Records for finding described items:
-- BEGIN --

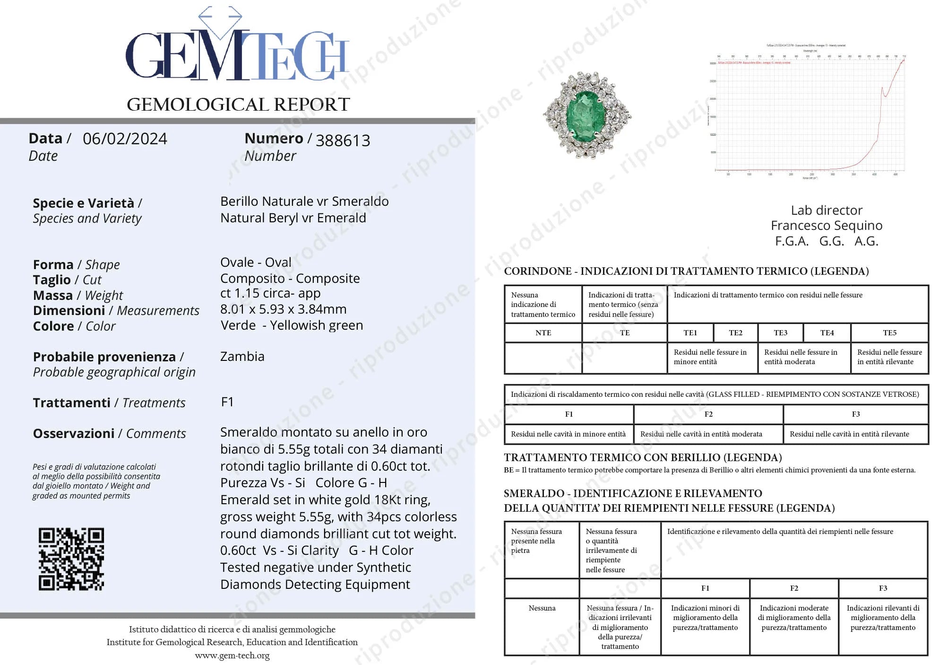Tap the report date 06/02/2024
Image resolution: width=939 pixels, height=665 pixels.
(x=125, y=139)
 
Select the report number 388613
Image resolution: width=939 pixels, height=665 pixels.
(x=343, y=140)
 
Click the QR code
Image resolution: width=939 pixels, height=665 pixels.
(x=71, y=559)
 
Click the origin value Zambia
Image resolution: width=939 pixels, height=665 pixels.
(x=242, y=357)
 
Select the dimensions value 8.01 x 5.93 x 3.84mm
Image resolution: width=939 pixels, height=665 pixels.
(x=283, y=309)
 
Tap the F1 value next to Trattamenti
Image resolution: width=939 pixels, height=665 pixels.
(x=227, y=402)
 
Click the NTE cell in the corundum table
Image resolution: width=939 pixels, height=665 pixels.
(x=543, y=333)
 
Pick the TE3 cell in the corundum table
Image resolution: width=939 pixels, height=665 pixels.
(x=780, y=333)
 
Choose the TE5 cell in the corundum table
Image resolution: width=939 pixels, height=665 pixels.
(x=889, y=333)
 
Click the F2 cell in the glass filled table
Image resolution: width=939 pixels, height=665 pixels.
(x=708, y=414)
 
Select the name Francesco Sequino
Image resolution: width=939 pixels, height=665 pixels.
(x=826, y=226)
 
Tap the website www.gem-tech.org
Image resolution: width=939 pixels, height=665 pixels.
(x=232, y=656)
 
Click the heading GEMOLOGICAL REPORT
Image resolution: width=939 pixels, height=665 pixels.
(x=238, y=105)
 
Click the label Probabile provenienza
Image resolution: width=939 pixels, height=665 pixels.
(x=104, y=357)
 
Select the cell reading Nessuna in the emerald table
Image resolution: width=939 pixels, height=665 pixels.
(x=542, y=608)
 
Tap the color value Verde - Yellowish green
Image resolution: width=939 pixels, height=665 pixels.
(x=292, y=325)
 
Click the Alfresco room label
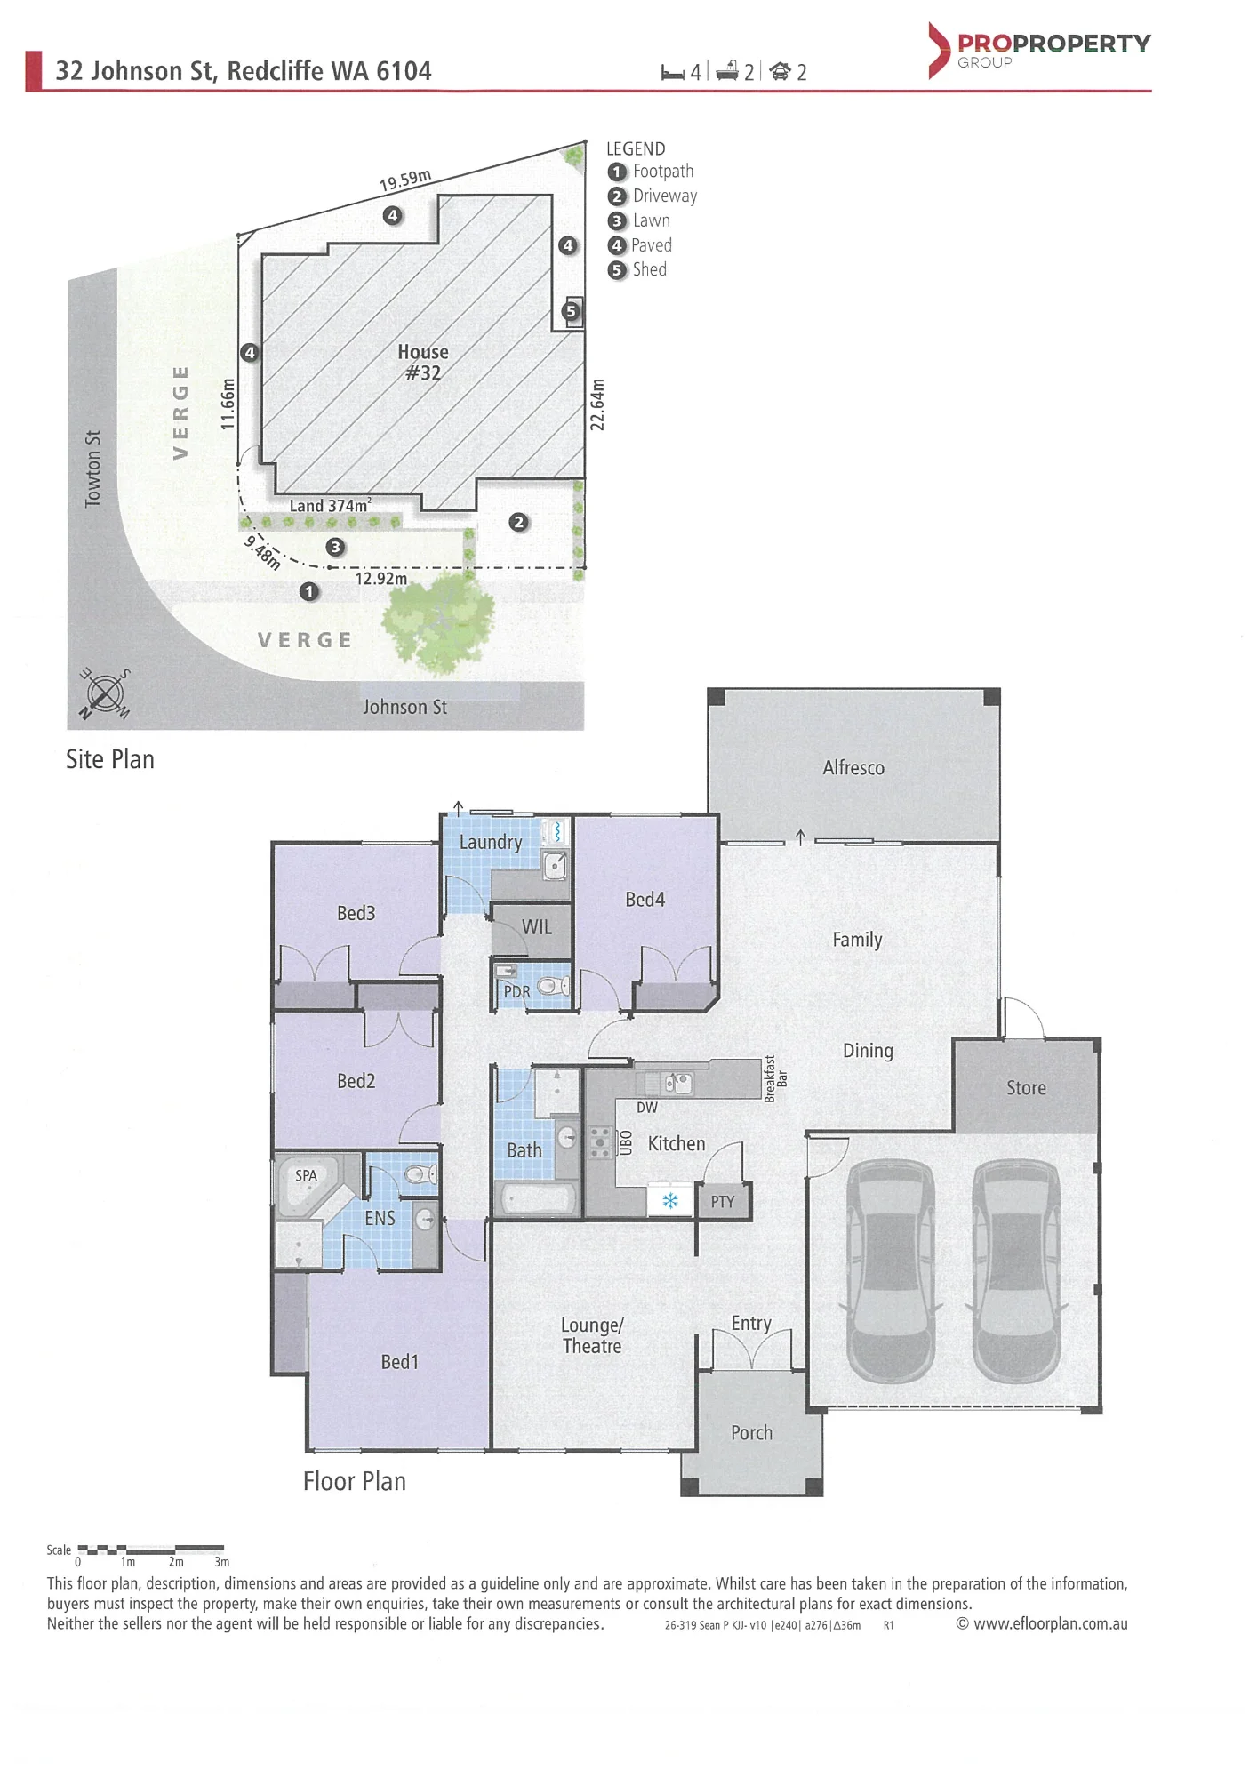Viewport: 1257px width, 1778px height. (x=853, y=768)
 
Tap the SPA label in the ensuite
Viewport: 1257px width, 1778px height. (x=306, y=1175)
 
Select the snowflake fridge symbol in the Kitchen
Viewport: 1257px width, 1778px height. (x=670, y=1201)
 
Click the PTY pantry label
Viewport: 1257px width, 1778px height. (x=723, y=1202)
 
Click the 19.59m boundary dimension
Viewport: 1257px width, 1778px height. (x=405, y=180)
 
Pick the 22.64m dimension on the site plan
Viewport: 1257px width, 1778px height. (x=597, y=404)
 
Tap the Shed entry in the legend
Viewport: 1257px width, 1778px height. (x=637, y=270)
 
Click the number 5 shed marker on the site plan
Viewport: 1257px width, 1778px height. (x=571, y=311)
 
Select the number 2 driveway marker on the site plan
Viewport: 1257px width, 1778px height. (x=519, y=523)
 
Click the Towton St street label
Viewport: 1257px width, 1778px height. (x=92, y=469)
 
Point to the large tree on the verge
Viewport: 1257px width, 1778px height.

-- END --

Aim
Repeat the listing above word for word, leaving out the pictures.

Answer to this problem
Tap the report date 06/02/2024
Image resolution: width=939 pixels, height=665 pixels.
(x=125, y=139)
 
Select the report number 388613
Image resolution: width=939 pixels, height=665 pixels.
(x=343, y=140)
 
Click the QR code
Image resolution: width=939 pixels, height=665 pixels.
(x=71, y=559)
 
Click the origin value Zambia
Image resolution: width=939 pixels, height=665 pixels.
(x=242, y=357)
 
Select the dimensions value 8.01 x 5.93 x 3.84mm
Image resolution: width=939 pixels, height=665 pixels.
(x=283, y=309)
 
Tap the F1 value next to Trattamenti
Image resolution: width=939 pixels, height=665 pixels.
(x=227, y=402)
 
Click the NTE cell in the corundum table
Image resolution: width=939 pixels, height=665 pixels.
(x=543, y=333)
 
Pick the TE3 cell in the corundum table
Image resolution: width=939 pixels, height=665 pixels.
(x=780, y=333)
 
Choose the TE5 cell in the corundum table
Image resolution: width=939 pixels, height=665 pixels.
(x=889, y=333)
 
Click the F2 cell in the glass filled table
Image resolution: width=939 pixels, height=665 pixels.
(x=708, y=414)
 
Select the name Francesco Sequino
Image resolution: width=939 pixels, height=665 pixels.
(x=826, y=226)
 
Tap the website www.gem-tech.org
Image resolution: width=939 pixels, height=665 pixels.
(x=232, y=656)
 
Click the heading GEMOLOGICAL REPORT
Image resolution: width=939 pixels, height=665 pixels.
(x=238, y=105)
 
Click the label Probabile provenienza
Image resolution: width=939 pixels, height=665 pixels.
(x=104, y=357)
 
Select the cell reading Nessuna in the emerald table
Image resolution: width=939 pixels, height=665 pixels.
(x=542, y=608)
 
Tap the color value Verde - Yellowish green
Image resolution: width=939 pixels, height=665 pixels.
(x=292, y=325)
 
Click the Alfresco room label
Viewport: 1257px width, 1778px height. (x=853, y=768)
 
Tap the SPA label in the ensuite
Viewport: 1257px width, 1778px height. (x=306, y=1175)
 
Select the snowflake fridge symbol in the Kitchen
Viewport: 1257px width, 1778px height. (x=670, y=1201)
 
Click the PTY pantry label
Viewport: 1257px width, 1778px height. (x=723, y=1202)
 
Click the 19.59m boundary dimension
Viewport: 1257px width, 1778px height. (x=405, y=180)
 
Pick the 22.64m dimension on the site plan
Viewport: 1257px width, 1778px height. (x=597, y=404)
 
Tap the Shed entry in the legend
Viewport: 1257px width, 1778px height. (x=637, y=270)
 
Click the number 5 shed marker on the site plan
Viewport: 1257px width, 1778px height. (x=571, y=311)
 
Select the number 2 driveway marker on the site plan
Viewport: 1257px width, 1778px height. (x=519, y=523)
 
Click the Towton St street label
Viewport: 1257px width, 1778px height. (x=92, y=469)
 
Point to the large tree on the verge
Viewport: 1257px width, 1778px height.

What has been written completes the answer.